Again, it is clear that Burnes delights in associating himself with that earlier "Sekundar"...Alexander the Great...seeking out relics, imagining he has located battlefields. He walks the valleys of the Sind and Sutej with a mental map of conquest, and of another self, already in his mind.

Which makes me think that this man's presence in later fiction extends past his being a character (and model) in the first Flashman book. Daniel Dravitt in Kipling's 'Man who would be King' again comes to imagine himself as 'Alexander Redux' in an unnamed city in Central Asia, till he too is destroyed like Burnes was, by feeling himself more at home than was justified.

But I'm anticipating events I'm going to deal with later. Getting ahead of myself.


One of the disciplines and pleasures of reading archive correspondance is that it takes you to the past in the historic present tense. Someone writing a letter is only thinking of the moment. So let's rejoin Burnes at a moment in Cairo in March1835.

He's on his way back East after scoring spectacular success in a diplomatic mission to the Punjab and Afghanistan, and his onward travels into central Asia and the Persian Empire...had reported his success to his chiefs, and to a public eager for tales of travel and discovery...and is now writing a curiously "constructed" version of himself to the son of his publisher, the future John Murray III...Take a look at them at the top of this entry...and reproduced here.

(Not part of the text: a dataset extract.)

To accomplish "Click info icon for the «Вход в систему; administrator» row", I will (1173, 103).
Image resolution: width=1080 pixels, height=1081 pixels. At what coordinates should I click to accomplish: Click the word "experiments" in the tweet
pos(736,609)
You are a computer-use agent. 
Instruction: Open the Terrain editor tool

In the John Murray Archive are two versions of the same letter...facsimilies. It has been copied, presumably by one of Murray's clerks, preserving even the upside down placing of the postscript at the top of the letter...it has been treasured then, marked out as special. The physical peculiarity of the letter as object has been highlighted and reproduced as somehow special. This colours the reading and quoting of its text...enriches its voice:

He describes the

"Pyramids of Egypt, which, as my favourite author Gibbon says 'still stand erect and unshaken above the floods of the Nile, after an hundred generations of the leaves of autumn have dropped into the grave'"

He continues: "I cannot believe myself so far distant from the salons of London, but the moment I reach Alexandria the line of demarkation was too apparent, the transition from civilisation to barbarism was instantaneous and we recieved before leaving the steamer the astounding information that 15,000 individuals had died of plague withion the last three months and that 1298 had perished on the previous day..."

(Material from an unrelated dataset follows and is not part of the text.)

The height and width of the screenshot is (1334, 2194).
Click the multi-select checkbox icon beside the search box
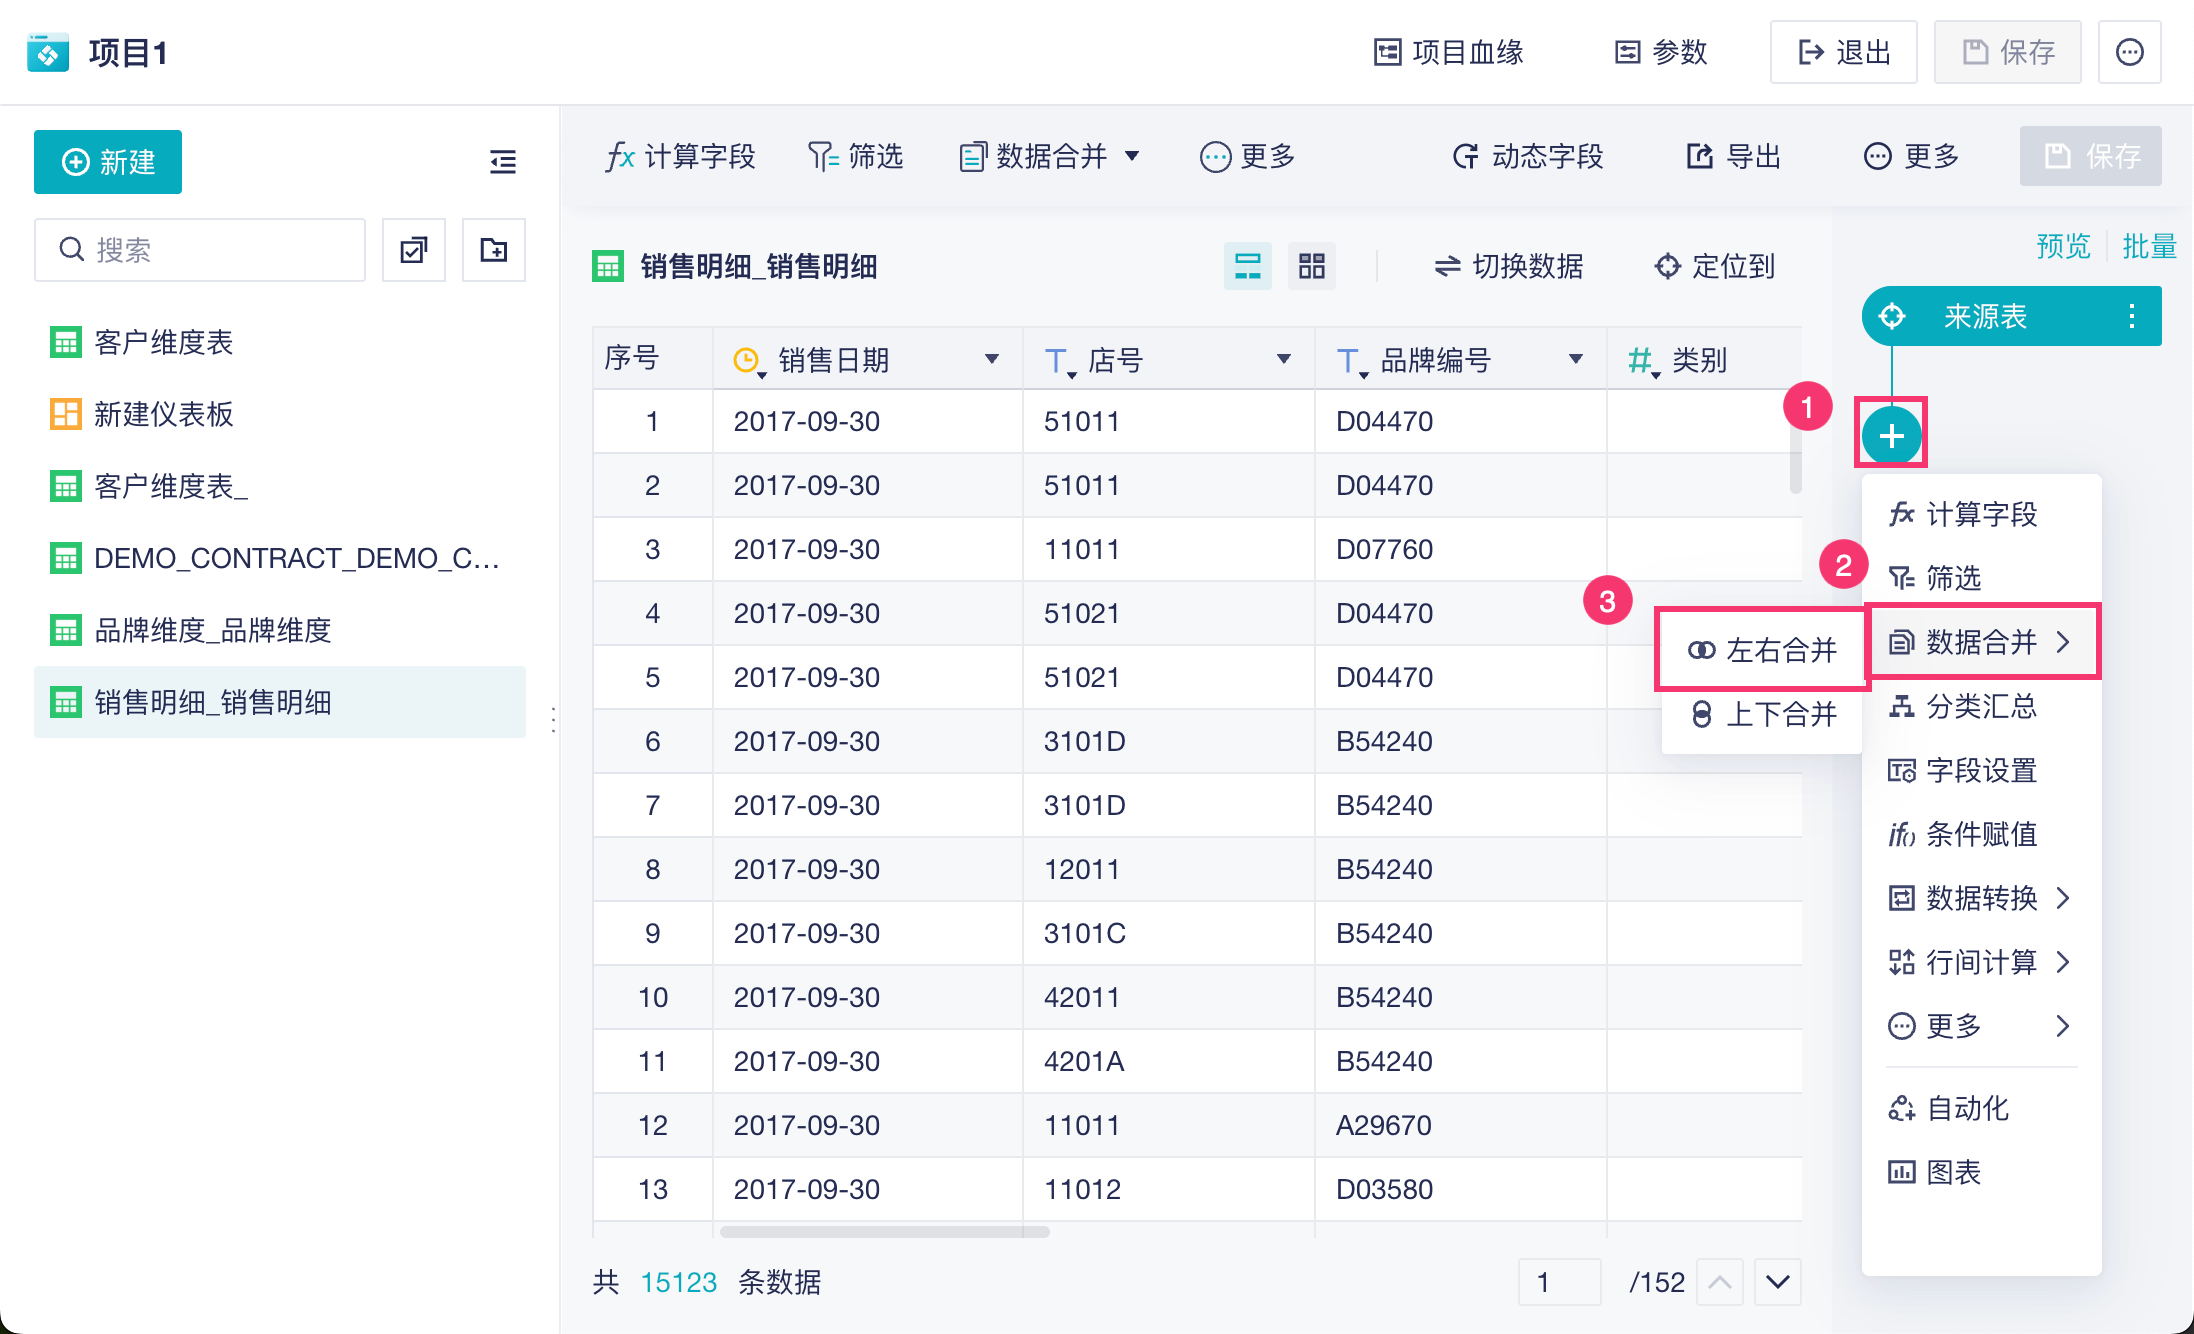point(414,250)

He is letting us and the Murrays know that A) It's rough out here, and B) he's right at home.

He knowingly quotes Byron to a Murray...from the poem Childe Harold...exclaiming happily "New shores descried made every bosom gay" He talks, as Byron famously did of the Pillars of Hercules, Lisbon...the Kingdom of the Goths...of the world through the glass of books...

(It is extraordinary how everything I come accross in this archive seems to lead back to Byron by some route or other)

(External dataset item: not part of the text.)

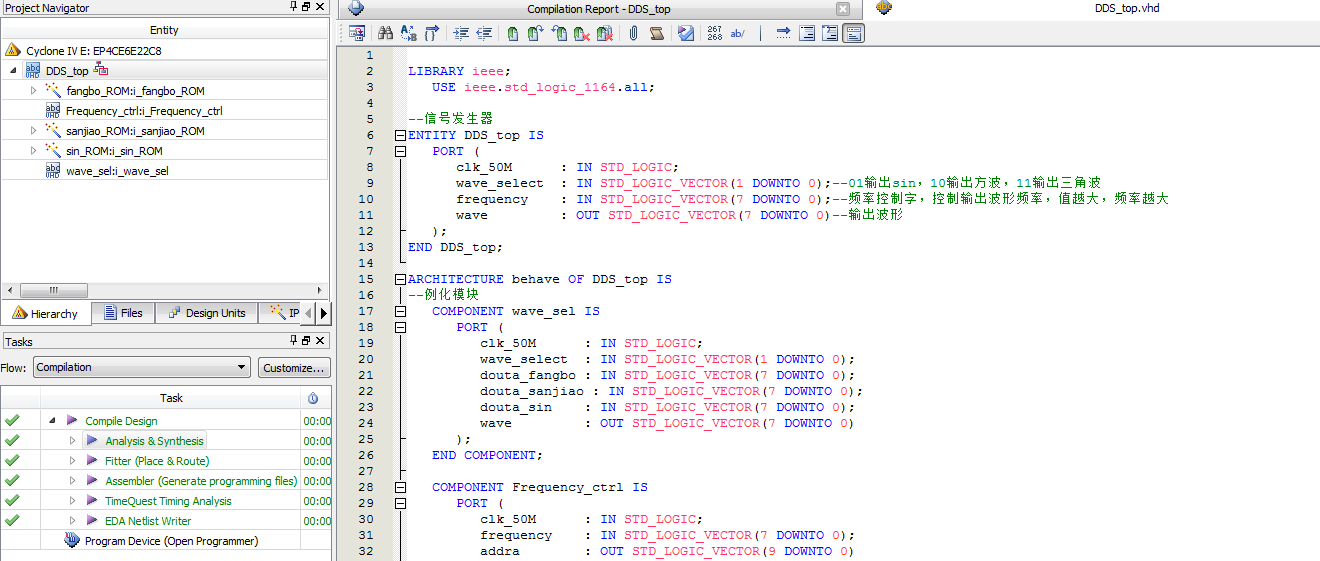The height and width of the screenshot is (561, 1320).
Task: Pin the Tasks panel with pushpin icon
Action: [x=293, y=341]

Knowingly, flatteringly, he goes on: "The Quarterly is lying before me and strangely enough I have been perusing the very article which treats of Mohammed Ali in that able essay regarding the encroachments of Russia...Cairo is in sight, the boatmen are singing a song of delight in the music(?) not such however as attended on Cleopatra in her galley nor enough to make charmed into a forgetfulness of all your many attentions to me..."

Both for it's charm and it's intrigue, I have to call this double version of himself en route to his last mission my First Treasure on my voyage of search of Alexander Burnes...

Coming next...another oriental treasure...a letter in Farsi, or Persian - a language of Afghanistan, to Burnes, written by the great Runjeet Singh, to whom Burnes was to deliver some Shire horses (horses of that size being unfamiliar in those parts) while conducting, rather more plausibly, an intelligence mission to secure British alliances with the Sikhs of Lahore, explore possibilities with the new Ruler of Afghanistan.

(or of Kabul anyway...no one person has EVER succeeded in ruling the whole territory, statehood or not)

the redoubtable Dost Mohammed...before proceeding to explore the Russian presence in their own backyard of Bokhara.

He didn't find any Russians there, not this first time...but that's to get ahead of myself again. I must stop doing that. He'll meet them soon enough.